Des mots et des moks rassis :
Les mots-tifs s'immiscent en catimini, en toute clandestinité, en toute censure, sans être sûrs de pouvoir ressortir de la cage... thoracique, toxique, taxinomique. Un coup fumant a tué la porosité des parois pariétales. Les touffes étouffent, asphyxiées et fixées sur leur sort : point de sortie, point de côte, point de mire, point de mirage, point de mi-rage. Les mots sont passés à tabac dès qu'il font un tabac. Oreilles frileuses, encéphales susceptibles, croyances colériques, religions saintes-nitouches, la politique ment correc'. Humoristes comme journalistes se retrouvent muselés de façon musclée. Et pourtant, les mots continuent de pousser. Et pourtant, on continue de les raser, de les épiler, sous le dogme de la peau lisse. C'est la faute aux shops, qui affichent de belles facettes que les estafettes fichent. Est-ce ta fête ? Es-tu à ton faîte ? Es-tu à ton paroxysme ? Ou veux-tu une dosette d'exorcisme ? Pour faire sortir les
maux par des mots, niaque ! Les mots tus et bouches cousues se débattent dans l'aire de Broca qui fermentent parfois mentent, les neurones sont sous tension qui monte et qu'on surmonte. Mais rien ne s'échappe sous cette chape de plomb qui plombe l'ambiance, qui fait péter les plombs. La liberté d'expression a du plomb dans l'aile, les noms d'oiseaux volent bas. Seuls des mots graphiques peuvent espérer encore une percée dans le réseau neuro-social des compères et commères. Ciel ! Les autres mots sont emprisonnés de barbelés. Aucun son ne sort, car personne n'écoute ce qui ne coûte rien que de l'attention. Mais l'attention semble devenue vectrice de la tension.
Tant de cerveaux disponibles, et si peu de mots roses. Ce sont la peur et l'horreur qui font couler tant d'encre, qui coule sous les ponts. Un journal avec que des bonnes nouvelles, des mots doux, c'est démodés, dit-on. L'adrénaline s'expose sur l'adret jonché de naphtaline. Les mots relaxants ne sont pas vendeurs, ils sont relaxés. Ce sont des "vendus". Ils n'ont pas la tête de l'emploi et ploient sous la précarité artificielle. Ces mots beaux ni menteurs sont remplacés par les mots bonimenteurs.
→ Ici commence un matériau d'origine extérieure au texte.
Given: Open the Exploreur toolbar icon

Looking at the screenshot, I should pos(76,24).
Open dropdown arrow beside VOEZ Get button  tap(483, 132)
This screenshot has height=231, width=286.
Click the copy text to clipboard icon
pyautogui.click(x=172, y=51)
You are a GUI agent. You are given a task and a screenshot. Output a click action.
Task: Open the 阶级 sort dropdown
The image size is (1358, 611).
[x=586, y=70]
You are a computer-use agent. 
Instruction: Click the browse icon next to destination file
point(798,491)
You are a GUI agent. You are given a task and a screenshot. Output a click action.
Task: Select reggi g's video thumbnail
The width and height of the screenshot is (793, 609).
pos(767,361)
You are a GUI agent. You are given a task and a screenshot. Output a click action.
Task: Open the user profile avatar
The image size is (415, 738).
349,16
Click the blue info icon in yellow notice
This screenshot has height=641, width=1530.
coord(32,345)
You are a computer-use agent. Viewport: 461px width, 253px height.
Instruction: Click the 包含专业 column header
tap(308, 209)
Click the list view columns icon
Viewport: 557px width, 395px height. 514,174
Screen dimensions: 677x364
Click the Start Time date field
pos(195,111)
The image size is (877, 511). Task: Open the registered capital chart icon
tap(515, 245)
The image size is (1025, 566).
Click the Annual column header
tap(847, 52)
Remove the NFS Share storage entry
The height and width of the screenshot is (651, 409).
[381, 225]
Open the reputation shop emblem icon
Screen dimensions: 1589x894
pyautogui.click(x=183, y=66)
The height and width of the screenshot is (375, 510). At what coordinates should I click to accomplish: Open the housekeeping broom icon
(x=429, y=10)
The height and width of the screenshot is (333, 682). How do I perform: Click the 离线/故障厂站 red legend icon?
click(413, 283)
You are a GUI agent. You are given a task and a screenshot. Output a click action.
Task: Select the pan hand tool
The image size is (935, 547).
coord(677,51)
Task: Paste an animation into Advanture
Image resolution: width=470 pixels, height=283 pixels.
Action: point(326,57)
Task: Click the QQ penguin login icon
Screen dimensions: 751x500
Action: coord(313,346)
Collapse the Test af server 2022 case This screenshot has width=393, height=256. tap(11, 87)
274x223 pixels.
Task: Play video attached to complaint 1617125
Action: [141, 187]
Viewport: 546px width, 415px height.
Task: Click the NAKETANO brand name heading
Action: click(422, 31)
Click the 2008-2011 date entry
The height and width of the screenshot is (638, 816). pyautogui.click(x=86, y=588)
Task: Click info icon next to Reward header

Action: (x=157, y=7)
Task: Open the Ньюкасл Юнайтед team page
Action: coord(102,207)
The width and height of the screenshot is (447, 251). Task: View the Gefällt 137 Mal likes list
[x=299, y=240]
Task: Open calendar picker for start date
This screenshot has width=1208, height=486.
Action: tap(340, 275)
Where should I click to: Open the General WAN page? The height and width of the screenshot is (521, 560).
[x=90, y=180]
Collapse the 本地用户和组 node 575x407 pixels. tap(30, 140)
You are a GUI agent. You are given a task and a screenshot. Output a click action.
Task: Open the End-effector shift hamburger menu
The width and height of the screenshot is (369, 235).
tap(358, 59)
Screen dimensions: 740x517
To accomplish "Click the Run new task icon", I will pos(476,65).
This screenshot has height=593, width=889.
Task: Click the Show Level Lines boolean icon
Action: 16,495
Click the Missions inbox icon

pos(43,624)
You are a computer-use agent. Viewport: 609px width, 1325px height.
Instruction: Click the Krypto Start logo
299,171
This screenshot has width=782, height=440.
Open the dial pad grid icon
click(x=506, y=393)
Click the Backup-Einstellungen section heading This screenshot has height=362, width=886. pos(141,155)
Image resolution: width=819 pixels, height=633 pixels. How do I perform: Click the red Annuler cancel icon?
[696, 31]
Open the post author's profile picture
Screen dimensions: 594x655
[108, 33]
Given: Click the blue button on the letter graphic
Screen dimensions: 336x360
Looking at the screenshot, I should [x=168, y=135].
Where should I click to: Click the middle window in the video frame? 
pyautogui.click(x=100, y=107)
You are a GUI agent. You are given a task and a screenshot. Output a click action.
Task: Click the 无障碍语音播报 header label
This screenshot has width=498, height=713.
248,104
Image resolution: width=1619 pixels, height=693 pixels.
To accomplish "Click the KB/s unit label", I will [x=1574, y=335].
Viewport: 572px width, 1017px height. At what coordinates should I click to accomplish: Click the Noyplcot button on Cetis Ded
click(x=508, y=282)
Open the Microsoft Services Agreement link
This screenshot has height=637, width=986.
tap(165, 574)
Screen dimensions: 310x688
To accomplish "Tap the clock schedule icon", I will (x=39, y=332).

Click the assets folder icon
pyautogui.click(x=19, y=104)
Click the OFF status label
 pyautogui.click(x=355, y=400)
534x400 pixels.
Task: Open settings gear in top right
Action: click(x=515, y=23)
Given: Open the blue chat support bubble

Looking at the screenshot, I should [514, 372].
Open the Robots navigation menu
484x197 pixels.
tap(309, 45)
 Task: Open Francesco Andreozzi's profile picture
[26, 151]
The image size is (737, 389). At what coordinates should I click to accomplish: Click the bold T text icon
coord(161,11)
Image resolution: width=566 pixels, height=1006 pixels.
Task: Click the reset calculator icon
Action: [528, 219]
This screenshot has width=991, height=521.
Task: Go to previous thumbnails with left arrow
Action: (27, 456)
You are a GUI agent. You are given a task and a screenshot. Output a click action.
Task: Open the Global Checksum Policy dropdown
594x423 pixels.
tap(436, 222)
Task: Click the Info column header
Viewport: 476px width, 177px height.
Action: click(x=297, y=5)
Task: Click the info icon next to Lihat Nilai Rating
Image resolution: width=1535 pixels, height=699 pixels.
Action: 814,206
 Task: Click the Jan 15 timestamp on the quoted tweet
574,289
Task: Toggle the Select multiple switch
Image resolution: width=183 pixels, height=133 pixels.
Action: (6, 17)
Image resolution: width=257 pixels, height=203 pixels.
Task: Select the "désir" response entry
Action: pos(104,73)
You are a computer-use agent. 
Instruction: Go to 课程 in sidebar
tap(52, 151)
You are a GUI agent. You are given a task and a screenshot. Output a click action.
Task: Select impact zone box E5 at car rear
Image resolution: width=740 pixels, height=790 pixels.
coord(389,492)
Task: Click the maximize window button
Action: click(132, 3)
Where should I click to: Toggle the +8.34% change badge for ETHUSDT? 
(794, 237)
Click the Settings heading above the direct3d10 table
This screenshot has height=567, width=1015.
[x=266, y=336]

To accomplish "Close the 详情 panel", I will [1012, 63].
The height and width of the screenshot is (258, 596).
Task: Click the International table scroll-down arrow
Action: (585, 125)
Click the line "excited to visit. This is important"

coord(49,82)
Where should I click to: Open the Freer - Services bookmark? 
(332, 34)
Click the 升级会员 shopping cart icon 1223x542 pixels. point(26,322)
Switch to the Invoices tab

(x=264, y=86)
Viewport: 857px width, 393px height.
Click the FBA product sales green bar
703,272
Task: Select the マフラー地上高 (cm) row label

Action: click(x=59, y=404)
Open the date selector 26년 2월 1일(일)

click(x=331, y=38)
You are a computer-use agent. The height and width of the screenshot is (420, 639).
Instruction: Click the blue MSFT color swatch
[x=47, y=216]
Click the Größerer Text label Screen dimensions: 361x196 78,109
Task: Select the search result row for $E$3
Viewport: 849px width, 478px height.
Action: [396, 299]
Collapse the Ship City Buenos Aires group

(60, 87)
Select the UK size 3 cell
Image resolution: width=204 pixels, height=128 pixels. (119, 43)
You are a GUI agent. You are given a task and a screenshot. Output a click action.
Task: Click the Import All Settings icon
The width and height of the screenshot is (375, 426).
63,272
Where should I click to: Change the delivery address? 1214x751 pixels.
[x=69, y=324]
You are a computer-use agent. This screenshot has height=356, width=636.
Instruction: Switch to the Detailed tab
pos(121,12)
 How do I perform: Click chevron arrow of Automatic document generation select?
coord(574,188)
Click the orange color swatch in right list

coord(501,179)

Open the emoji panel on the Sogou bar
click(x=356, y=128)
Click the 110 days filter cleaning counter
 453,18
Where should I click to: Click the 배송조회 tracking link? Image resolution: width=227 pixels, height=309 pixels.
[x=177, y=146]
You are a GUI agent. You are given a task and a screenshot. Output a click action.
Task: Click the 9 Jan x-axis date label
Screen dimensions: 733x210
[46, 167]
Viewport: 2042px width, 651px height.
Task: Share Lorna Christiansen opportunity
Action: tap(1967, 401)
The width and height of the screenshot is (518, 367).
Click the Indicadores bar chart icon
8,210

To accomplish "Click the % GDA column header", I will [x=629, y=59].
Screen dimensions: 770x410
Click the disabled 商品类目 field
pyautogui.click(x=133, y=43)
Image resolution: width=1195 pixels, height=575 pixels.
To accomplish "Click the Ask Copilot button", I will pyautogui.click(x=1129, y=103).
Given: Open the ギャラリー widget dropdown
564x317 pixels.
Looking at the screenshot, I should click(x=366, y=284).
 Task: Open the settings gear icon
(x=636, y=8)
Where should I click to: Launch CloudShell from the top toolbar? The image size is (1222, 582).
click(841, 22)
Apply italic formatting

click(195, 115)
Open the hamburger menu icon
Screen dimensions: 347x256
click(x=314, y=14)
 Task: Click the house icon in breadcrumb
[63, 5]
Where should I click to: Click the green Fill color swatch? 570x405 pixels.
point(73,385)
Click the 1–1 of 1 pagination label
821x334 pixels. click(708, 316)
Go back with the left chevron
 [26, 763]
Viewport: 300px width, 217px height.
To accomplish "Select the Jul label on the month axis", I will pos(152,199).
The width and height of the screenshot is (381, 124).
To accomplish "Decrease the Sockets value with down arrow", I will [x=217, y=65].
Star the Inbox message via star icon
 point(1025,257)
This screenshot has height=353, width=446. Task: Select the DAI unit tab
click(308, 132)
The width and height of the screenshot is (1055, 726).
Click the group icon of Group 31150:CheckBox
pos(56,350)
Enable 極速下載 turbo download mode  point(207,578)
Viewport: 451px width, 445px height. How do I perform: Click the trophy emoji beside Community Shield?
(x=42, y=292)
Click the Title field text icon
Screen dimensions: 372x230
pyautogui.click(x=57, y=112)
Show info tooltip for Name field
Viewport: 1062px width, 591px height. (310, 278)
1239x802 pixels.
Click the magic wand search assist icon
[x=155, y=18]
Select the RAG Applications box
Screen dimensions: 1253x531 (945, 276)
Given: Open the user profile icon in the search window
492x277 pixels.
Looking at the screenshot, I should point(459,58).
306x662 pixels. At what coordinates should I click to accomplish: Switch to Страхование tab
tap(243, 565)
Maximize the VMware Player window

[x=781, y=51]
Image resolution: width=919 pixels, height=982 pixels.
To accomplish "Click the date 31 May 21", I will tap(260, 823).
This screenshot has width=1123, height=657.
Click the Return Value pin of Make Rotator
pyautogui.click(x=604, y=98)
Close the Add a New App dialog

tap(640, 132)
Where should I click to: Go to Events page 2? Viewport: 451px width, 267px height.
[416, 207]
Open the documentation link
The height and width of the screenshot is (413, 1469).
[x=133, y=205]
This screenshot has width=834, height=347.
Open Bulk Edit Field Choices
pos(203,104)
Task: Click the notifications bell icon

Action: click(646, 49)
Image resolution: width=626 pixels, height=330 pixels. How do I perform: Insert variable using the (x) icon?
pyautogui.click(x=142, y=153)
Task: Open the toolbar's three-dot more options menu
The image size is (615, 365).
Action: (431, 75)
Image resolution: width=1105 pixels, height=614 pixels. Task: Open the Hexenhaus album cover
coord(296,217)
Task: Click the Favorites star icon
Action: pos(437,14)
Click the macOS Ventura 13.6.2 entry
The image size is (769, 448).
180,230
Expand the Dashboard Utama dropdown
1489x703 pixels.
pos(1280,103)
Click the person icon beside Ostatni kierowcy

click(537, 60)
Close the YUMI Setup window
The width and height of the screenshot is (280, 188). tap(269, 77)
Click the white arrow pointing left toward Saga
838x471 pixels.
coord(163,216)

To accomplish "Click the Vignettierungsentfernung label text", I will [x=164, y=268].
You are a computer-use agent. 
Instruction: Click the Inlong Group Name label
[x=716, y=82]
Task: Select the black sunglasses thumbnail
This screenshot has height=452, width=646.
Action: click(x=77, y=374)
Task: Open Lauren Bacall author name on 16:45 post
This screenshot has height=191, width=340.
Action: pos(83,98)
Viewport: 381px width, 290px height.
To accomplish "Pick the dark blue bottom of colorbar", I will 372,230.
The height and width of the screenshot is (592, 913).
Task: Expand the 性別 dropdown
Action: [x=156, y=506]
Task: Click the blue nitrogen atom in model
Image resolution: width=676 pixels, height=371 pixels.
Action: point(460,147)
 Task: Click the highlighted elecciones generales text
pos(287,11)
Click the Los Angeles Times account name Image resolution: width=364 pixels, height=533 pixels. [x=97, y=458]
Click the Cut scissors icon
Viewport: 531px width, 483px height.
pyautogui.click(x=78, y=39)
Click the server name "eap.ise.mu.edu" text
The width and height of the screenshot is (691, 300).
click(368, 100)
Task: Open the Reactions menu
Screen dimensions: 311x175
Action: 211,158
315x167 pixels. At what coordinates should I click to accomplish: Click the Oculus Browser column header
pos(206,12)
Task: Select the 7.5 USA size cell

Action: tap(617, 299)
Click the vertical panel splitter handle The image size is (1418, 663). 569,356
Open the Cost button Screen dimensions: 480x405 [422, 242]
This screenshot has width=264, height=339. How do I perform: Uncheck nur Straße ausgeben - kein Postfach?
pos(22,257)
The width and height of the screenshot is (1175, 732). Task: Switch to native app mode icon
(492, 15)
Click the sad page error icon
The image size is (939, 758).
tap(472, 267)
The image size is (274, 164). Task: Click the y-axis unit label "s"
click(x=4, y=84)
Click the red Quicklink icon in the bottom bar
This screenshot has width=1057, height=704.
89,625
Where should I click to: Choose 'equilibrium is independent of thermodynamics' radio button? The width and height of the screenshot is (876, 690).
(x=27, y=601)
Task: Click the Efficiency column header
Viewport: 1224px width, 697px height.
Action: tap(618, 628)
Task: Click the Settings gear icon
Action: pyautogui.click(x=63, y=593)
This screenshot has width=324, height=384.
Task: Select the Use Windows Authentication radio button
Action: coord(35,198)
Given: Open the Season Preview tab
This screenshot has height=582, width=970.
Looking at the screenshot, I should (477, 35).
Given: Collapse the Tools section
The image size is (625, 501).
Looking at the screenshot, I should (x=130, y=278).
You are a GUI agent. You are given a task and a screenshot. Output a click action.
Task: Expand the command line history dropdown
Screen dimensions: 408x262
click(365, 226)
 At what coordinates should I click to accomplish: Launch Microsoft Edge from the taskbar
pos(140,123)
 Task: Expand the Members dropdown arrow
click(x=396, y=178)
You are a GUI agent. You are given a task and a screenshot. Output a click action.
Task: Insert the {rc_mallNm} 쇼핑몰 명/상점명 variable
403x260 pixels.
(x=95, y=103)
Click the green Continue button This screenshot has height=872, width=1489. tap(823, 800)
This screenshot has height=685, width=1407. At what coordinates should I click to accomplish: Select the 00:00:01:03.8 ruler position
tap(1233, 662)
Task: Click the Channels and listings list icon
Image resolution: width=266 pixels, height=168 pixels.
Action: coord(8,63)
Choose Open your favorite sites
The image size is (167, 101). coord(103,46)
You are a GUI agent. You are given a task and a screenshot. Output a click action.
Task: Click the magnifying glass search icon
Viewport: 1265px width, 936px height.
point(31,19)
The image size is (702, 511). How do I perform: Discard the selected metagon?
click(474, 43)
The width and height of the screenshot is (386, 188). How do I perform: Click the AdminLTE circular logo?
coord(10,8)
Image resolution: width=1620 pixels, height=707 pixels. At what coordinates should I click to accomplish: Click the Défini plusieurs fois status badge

Les mots cœurs sont écrasés par les mots moqueurs, par les attaques prompts à provoquer une attaque chez
ATTAC. L'impact des mornes normes est loin d'être compact : il discrimine aussi certaines classes de mots. Eugénisme verbal, eugénisme non verbal. Les regards et bouches inexpressifs et peu expansifs passent sous le joug répréhensif et répressif. Et ceux qui font leur cinéma sont projetés sur le devant de la scène, tels des proies socio-cognitives, proies commerciales, évidemment. Les mots porteurs de sens ne rapportent que peu... À la porte ! Les gérants d'estrade ne traitent donc qu'avec des sons sans sens. On dit que "la parole prime", c'est qu'elle rapporte des primes, quitte à tourner dans tous les sens, à donner le tournis, le brocacolis, quand les mots montent à la tête. Les descentes en piqûre de rappel donnent la céphalée, perte d'appétit, plus le cœur à rire, bouche pâteuse, tous ces mots appris de tête donnent des
maux de tête. C'est le prix à payer si l'on veut que les mots alimentent le compte au lieu d'alimenter le conte et le comte.
L'authenticité des mots est mise à mal par le mercantilisme, qui vend des fausses libertés, et le dogmatisme, qui se révèle liberticide. Ils font des mots des boucs émissaires soit parce qu'ils n'ont pas la tête de l'emploi soit parce que ce sont des mécréants. Les promesses de grosses sommes comme d'une vie après la mort ne sont que des mots, que du vent, un prétexte pour chasser des sorcières ou pour alimenter des conflits : désigner une victime ou se victimiser.
Si on vous donne des réponses toute faites, c'est qu'on cherche à faire recette.
Si on vous parle de pureté, c'est qu'on cherche à vous laver le cerveau.
Faire confiance aux mots, ce n'est ni être naïf ni les rejeter, c'est chercher au-delà de leurs horizons. Car s'arrêter aux mots, c'est prendre du retard : les mots changent de sens et d'usages.